### REQUIRED WORK
1. Summarize the passage on Hmong childbirth in two sentences.
2. According to the passage on Hmong childbirth, what did Nao Kao use to cut the umbilical cord?
3. Repeat everything from "Because Foua believed" down to "to her back." in the passage on Hmong childbirth.

### SELECTED EXTRACT
If Lia Lee had been born in the highlands of
northwest Laos, where her parents and twelve of her brothers and sisters were born, her
mother would have squatted on the floor of the house that her father had built from
ax-hewn planks thatched with bamboo and grass. The floor was dirt, but it was clean. Her
mother, Foua, sprinkled it regularly with water to keep the dust down and swept it every
morning and evening with a broom she had made of grass and bark. She used a bamboo
dustpan, which she had also made herself, to collect the feces of the children who were
too young to defecate outside, and emptied its contents in the forest. Even if Foua had
been a less fastidious housekeeper, her newborn babies wouldn't have gotten dirty, since
she never let them actually touch the floor. She remains proud to this day that she
delivered each of them into her own hands, reaching between her legs to ease out the head
and then letting the rest of the body slip out onto her bent forearms. No birth attendant
was present, though if her throat became dry during labor, her husband, Nao Kao, was
permitted to bring her a cup of hot water, as long as he averted his eyes from her body.
Because Foua believed that moaning or screaming would thwart the birth, she labored in
silence, with the exception of an occasional prayer to her ancestors. She was so quiet
that although most of her babies were born at night, her older children slept undisturbed
on a communal bamboo pallet a few feet away, and woke only when they heard the cry of
their new brother or sister. After each birth, Nao Kao cut the umbilical cord with heated
scissors and tied it with string. Then Foua washed the baby with water she had carried
from the stream, usually in the early phases of labor, in a wooden and bamboo pack-barrel
strapped to her back.
Foua conceived, carried, and bore all her
children with ease, but had there been any problems, she would have had recourse to a
variety of remedies that were commonly used by the Hmong, the hilltribe to which her
family belonged. If a Hmong couple failed to produce children, they could call in a txiv
neeb, a shaman who was believed to have the ability to enter a trance, summon a posse
of helpful familiars, ride a winged horse over the twelve mountains between the earth and
the sky, cross an ocean inhabited by dragons, and (starting with bribes of food and money
and, if necessary, working up to a necromantic sword) negotiate for his patients' health
with the spirits who lived in the realm of the unseen. A txiv neeb might be able to
cure infertility by asking the couple to sacrifice a dog, a cat, a chicken, or a sheep.

### Stored data entries
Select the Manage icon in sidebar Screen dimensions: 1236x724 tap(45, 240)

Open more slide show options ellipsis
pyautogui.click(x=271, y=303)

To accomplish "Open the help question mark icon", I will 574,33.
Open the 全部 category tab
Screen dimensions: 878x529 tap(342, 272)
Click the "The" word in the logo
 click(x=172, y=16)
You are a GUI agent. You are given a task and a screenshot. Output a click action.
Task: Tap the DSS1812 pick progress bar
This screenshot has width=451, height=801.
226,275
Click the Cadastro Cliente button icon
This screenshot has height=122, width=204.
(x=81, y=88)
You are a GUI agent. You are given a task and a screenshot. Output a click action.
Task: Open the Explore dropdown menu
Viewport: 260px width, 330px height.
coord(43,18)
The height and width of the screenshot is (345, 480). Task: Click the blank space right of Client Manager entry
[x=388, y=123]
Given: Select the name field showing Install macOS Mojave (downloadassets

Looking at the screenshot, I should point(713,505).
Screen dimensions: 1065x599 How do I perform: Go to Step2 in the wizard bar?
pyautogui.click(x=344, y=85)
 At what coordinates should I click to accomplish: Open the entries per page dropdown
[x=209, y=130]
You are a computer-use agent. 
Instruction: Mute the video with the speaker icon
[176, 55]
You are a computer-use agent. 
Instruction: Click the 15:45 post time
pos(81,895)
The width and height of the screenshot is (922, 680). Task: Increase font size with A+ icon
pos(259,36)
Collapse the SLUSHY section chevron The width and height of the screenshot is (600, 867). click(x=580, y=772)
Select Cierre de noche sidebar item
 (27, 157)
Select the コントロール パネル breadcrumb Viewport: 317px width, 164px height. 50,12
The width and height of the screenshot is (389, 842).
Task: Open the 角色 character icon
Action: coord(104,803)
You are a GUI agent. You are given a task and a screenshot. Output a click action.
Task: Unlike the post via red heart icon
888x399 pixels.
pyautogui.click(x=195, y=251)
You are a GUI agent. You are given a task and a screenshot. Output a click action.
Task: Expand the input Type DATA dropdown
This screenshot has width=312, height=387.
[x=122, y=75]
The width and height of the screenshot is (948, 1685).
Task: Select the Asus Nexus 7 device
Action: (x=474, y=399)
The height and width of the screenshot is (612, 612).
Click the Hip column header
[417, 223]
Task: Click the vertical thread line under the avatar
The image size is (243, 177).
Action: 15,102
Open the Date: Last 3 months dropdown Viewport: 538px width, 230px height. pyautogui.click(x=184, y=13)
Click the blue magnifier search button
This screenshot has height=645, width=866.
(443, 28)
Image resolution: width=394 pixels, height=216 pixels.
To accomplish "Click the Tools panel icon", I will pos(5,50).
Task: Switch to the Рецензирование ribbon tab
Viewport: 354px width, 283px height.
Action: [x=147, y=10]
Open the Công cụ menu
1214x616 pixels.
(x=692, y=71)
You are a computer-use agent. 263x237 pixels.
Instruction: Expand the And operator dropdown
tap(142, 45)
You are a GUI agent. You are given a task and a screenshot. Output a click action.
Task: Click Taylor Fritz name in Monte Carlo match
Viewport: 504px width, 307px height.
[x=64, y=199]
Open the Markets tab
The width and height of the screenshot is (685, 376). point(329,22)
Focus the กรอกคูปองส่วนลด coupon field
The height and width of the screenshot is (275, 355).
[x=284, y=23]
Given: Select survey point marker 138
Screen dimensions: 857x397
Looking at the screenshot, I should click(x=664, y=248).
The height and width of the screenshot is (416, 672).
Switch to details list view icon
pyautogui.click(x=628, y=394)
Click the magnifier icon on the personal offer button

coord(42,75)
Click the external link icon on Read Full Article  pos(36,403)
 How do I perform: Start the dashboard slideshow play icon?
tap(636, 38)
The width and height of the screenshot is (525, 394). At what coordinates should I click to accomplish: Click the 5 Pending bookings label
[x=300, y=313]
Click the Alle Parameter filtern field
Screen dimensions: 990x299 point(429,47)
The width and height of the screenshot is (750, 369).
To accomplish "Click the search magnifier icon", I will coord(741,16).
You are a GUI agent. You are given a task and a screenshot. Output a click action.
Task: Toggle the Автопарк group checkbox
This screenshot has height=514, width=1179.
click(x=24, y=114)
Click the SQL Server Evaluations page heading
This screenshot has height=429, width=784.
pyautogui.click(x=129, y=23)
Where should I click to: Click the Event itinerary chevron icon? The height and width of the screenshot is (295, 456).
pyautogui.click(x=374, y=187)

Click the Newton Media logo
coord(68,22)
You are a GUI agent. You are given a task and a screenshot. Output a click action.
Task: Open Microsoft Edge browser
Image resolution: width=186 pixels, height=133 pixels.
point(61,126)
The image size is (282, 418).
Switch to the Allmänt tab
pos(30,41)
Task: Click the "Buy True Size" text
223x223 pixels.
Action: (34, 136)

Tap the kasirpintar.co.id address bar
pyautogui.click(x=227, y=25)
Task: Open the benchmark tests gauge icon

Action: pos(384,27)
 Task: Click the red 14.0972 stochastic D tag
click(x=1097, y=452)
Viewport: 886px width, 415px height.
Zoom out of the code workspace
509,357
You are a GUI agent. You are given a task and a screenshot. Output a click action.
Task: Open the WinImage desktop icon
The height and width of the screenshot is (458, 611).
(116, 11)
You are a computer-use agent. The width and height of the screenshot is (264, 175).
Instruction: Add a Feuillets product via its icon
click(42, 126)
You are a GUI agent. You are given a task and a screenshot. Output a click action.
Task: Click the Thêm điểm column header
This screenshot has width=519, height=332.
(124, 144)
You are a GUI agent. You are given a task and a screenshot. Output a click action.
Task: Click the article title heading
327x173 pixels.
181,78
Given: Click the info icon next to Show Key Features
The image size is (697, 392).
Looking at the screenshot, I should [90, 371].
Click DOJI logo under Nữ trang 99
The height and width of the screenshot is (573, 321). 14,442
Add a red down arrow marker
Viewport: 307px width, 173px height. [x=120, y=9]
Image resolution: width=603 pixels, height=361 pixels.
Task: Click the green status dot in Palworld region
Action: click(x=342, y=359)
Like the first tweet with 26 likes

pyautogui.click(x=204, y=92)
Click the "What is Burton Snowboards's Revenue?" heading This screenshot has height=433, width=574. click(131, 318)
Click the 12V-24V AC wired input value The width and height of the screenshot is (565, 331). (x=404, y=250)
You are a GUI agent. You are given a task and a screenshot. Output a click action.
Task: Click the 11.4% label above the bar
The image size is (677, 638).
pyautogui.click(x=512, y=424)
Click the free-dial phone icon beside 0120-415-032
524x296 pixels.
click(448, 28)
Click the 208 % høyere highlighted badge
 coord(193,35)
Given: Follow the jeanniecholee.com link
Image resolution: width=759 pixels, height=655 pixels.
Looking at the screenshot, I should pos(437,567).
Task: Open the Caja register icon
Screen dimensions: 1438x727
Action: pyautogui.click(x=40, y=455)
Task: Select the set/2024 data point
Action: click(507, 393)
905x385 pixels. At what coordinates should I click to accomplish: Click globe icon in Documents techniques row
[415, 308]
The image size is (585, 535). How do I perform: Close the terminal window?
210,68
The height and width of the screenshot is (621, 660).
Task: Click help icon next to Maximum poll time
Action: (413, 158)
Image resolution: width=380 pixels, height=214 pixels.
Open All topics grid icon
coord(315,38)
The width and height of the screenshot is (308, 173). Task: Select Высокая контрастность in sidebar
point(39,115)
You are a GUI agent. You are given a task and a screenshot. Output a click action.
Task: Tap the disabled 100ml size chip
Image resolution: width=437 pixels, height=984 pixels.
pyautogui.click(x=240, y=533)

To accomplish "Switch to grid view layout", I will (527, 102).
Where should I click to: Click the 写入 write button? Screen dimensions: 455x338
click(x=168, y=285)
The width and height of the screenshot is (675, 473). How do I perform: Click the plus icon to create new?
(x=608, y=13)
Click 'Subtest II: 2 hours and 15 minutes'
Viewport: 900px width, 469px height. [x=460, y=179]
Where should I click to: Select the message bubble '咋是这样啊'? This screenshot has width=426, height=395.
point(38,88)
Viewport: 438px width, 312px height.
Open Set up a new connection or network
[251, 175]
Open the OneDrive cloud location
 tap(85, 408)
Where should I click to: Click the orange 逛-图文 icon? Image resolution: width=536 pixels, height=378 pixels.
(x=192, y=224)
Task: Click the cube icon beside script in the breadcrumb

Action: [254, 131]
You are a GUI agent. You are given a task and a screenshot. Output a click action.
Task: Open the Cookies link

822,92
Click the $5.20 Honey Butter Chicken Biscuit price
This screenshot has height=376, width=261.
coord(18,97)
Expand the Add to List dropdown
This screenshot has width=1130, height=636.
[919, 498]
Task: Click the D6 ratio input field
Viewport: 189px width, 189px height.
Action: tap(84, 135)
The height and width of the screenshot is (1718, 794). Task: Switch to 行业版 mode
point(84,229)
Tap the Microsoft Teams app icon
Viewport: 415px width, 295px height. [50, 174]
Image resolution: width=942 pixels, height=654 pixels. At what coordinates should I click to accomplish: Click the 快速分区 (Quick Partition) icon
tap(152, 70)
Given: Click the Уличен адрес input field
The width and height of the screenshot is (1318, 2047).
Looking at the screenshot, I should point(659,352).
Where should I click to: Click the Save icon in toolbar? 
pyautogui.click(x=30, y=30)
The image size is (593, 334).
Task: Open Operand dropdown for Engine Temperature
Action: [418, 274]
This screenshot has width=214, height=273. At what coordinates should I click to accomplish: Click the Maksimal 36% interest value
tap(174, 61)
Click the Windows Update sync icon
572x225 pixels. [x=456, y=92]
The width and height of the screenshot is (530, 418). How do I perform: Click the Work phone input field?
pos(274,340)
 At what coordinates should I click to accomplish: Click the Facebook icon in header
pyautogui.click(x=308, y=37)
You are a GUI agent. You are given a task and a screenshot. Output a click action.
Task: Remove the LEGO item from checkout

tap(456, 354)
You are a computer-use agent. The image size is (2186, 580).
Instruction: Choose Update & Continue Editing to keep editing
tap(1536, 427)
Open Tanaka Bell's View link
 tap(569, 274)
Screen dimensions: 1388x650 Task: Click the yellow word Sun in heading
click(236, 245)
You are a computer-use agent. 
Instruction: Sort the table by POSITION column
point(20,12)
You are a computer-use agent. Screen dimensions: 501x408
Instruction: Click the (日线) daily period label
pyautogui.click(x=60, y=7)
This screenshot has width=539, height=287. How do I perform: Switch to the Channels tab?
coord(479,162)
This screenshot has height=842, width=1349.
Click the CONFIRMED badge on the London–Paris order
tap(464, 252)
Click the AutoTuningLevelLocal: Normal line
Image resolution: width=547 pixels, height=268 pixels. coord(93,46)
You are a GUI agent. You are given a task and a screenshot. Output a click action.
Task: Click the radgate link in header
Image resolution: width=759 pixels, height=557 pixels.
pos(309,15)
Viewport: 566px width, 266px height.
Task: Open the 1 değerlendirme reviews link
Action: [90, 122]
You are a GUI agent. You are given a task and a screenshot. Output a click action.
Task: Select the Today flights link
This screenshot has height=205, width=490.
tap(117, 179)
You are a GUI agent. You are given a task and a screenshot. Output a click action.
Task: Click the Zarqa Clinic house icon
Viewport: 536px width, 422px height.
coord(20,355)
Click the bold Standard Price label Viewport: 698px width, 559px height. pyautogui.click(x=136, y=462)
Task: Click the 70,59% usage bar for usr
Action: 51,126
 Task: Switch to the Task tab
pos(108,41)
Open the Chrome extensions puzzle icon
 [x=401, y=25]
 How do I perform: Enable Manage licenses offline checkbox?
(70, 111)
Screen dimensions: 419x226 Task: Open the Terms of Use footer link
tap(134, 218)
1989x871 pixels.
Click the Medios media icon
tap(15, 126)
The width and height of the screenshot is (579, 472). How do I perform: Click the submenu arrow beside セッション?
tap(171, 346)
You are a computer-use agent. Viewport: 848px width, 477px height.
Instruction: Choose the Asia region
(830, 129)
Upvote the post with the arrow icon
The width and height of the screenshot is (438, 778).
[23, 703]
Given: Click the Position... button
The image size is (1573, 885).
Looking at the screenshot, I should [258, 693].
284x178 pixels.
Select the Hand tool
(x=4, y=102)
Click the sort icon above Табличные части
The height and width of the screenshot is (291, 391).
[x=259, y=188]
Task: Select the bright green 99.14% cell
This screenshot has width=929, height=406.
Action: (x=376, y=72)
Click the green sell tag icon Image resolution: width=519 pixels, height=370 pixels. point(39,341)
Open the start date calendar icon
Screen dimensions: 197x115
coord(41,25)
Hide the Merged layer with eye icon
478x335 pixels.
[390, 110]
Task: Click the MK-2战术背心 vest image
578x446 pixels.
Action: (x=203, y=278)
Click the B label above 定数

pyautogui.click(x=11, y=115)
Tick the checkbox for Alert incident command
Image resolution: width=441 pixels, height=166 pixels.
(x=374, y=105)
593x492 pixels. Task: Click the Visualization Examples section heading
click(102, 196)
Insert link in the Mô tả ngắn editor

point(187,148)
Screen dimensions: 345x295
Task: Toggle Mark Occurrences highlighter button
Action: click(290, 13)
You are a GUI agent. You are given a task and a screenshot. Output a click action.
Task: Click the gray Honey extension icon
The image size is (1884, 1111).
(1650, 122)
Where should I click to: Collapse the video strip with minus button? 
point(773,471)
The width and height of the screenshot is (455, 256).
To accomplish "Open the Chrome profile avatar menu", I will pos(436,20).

### EXERCISE SOLUTIONS
1. In the highlands of northwest Laos, Foua gave birth to her children without a birth attendant, silently delivering each baby into her own hands, after which her husband, Nao Kao, cut the umbilical cord and she washed the newborn with stream water. Had there been problems, she could have turned to Hmong remedies such as a txiv neeb, a shaman believed able to negotiate with spirits and to cure infertility by asking a couple to sacrifice an animal.

2. Heated scissors.

3.
Because Foua believed that moaning or screaming would thwart the birth, she labored in
silence, with the exception of an occasional prayer to her ancestors. She was so quiet
that although most of her babies were born at night, her older children slept undisturbed
on a communal bamboo pallet a few feet away, and woke only when they heard the cry of
their new brother or sister. After each birth, Nao Kao cut the umbilical cord with heated
scissors and tied it with string. Then Foua washed the baby with water she had carried
from the stream, usually in the early phases of labor, in a wooden and bamboo pack-barrel
strapped to her back.